I doubt Schrader meant his shout-out to the Beatles as any kind of celebration of that 50th anniversary, but he could have meant it as a good summation of 2018. (Mild spoilers about First Reformed to follow, but I hope you've seen it by now.) In the film, the "magical mystery tour" is a nickname given for an activity engaged in by Mary (Amanda Seyfried) and her husband Michael (Philip Ettinger), in which he lies on his back and she lies on his stomach, face to face. It's not sexual, but the physical proximity transports them into a kind of mental odyssey that they experience as an escape from their depressing reality. Later in the film, Mary gets Pastor Ernst Toller (Ethan Hawke) to try it with her in Michael's absence, and the film slips the bounds of realism for a glorious two minutes of screen time.

Unfortunately, the beauty and ecstasy that initially greet Toller in his out-of-body journey are replaced by scenes of pollution and environmental collapse. Toller can only distract himself from reality for so long.

In times that remain forever fraught under the Trump presidency, audiences need our distractions from the real world as well. Movies were our magical mystery tour in 2018, allowing us to abandon our cares for a certain amount of time. Those cares crept back in, of course, but with the best of the best, we staved them off as long as possible. Of course, some of the best also specifically engaged our worst and deepest fears, in order to help spur us into action to make the change we wanted to see in the world. At its core, a magical mystery tour is a bumpy ride, and thus was 2018.

Three who had a good year

Nicolas Cage - I'm sure Nicolas Cage made just as many terrible straight-to-video films this year as he ever does -- the man likes to work and/or needs money -- but for the first time in quite a while, I'm not inclined to punish him for it. In fact, I don't even want to look them up to see if they exist. His 2018 mainstream films were solid gold, representing three of my top 25 films of the year. (I'd hoped Teen Titans Go! To the Movies (#126), in which he voices Superman and which I saw late in the year, might constitute a fourth, but I actually thought it was kind of lame.) I had already reserved a spot for Cage on this list on the basis of Mom and Dad (#9) and Mandy (#20), but then he appeared in a movie I liked better than either of those. His voice, anyway. Cage's turn as Spider-Noir in Spider-Man: Into the Spider-Verse (#6) was the cherry on top of a year in which we saw the actor embrace the version of himself that turned him into a cult icon: Crazy Cage. First was Mom and Dad, in which Cage sings the "Hokey Pokey" while destroying a pool table with a sledgehammer, among other inspired lunacy. That's some outsized stuff, but the movie actually does a surprisingly good job capturing some real insight about the way parenthood changes you. Then you've just got the batshit crazy Mandy, in which Cage actually starts out quite reserved before turning into a bloody-faced avenging angel. The retribution he delivers to those psychopathic cult members is grisly and wonderful, but nothing can match up to a post-traumatic scene where he chugs a bottle of whiskey in his underwear. History has shown that Cage is unlikely to keep up this string of good choices, as there is certainly another Left Behind just around the corner. But I'll luxuriate in the moment while it lasts.

******************************

Rewrite the part of the film review starting with "Unfortunately, the beauty" and going on through "for so long.", putting "decay" in place of "pollution". You won't need the lines that come next.

******************************

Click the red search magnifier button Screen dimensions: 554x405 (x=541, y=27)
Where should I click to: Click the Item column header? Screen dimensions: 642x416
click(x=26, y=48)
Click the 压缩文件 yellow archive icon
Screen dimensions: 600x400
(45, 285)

******************************

**Correct output**
Unfortunately, the beauty and ecstasy that initially greet Toller in his out-of-body journey are replaced by scenes of decay and environmental collapse. Toller can only distract himself from reality for so long.